An in vitro model of wound healing in the CNS: analysis of cell reaction and interaction at different ages.

We have developed an in vitro model in which cells responding to trauma in the immature and mature CNS can be isolated, placed into serum-free culture, and characterized. By implanting nitrocellulose filters into the brains of neonatal and adult rats under different conditions, we are able to harvest populations of cells responding to trauma in the neonate (critical period implant), in the adult (scar implant), and in implants that have remained in vivo past the critical period (postcritical period implant). Upon placement in culture, we have found that astrocytes represent the majority of cells occupying both the critical period and postcritical period implants, whereas fibroblasts and macrophages represent the majority of cells in the glial-fibroblastic scar.
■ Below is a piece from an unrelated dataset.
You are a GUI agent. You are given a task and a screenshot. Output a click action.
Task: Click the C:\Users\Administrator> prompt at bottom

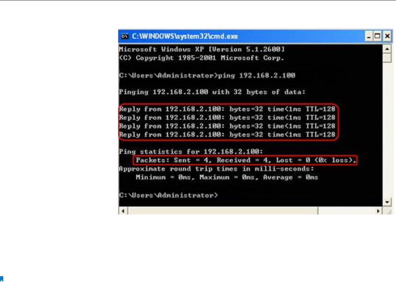point(168,195)
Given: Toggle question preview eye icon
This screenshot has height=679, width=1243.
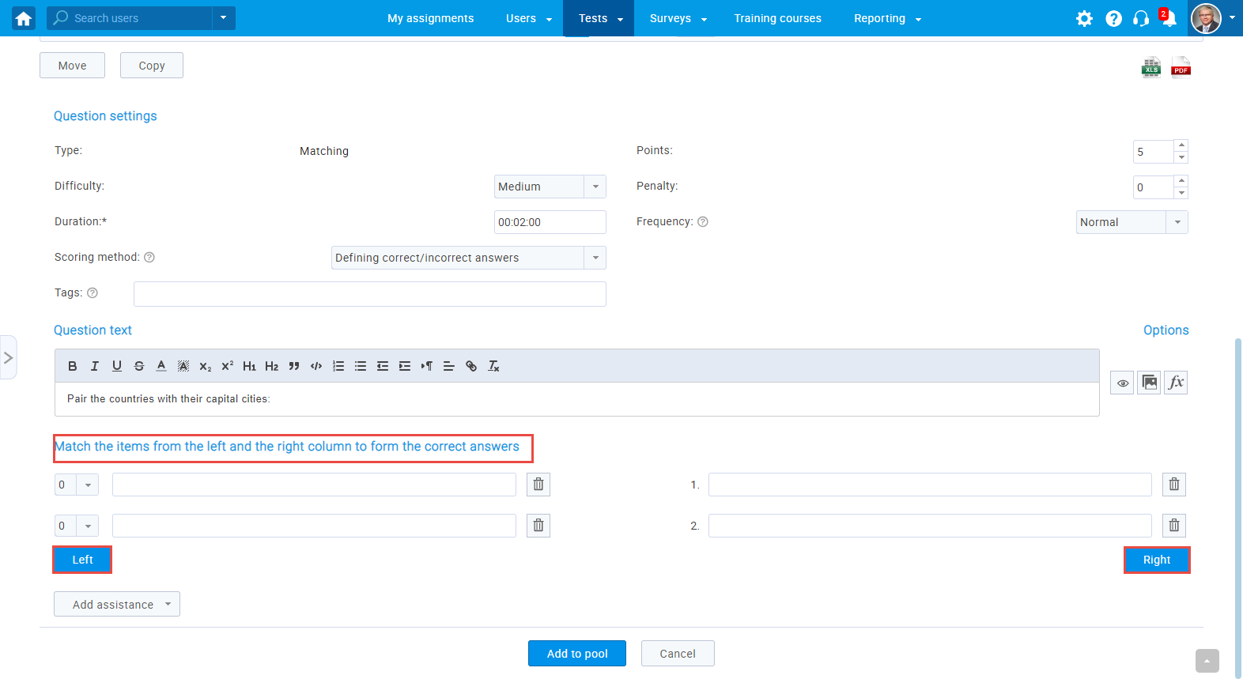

The morphologies of the astrocytes on the surface of the different implants, after 3 days in culture, differs markedly--the critical period astrocytes exhibiting a more ordered distribution compared to the haphazard arrangement of astrocyte processes on the surface of the postcritical and scar implants. After migration from the implant, critical period astrocytes assume an epithelioid morphology and cluster together setting up definite boundaries between themselves and the endothelial cells. In contrast, postcritical period astrocytes exhibit a more elongated morphology under the same culture conditions and appear to be randomly dispersed among the endothelial cells. The scar astrocytes exhibit a wide range of morphologies and, although they tend to cluster, do not exhibit the ordered association seen with the critical period astrocytes. We propose that the plasticity of the neonatal astrocytes and the rapid and ordered cellular response seen in vitro reflect the ability of the immature CNS in vivo to respond to injury without the formation of a glial-fibroblastic scar.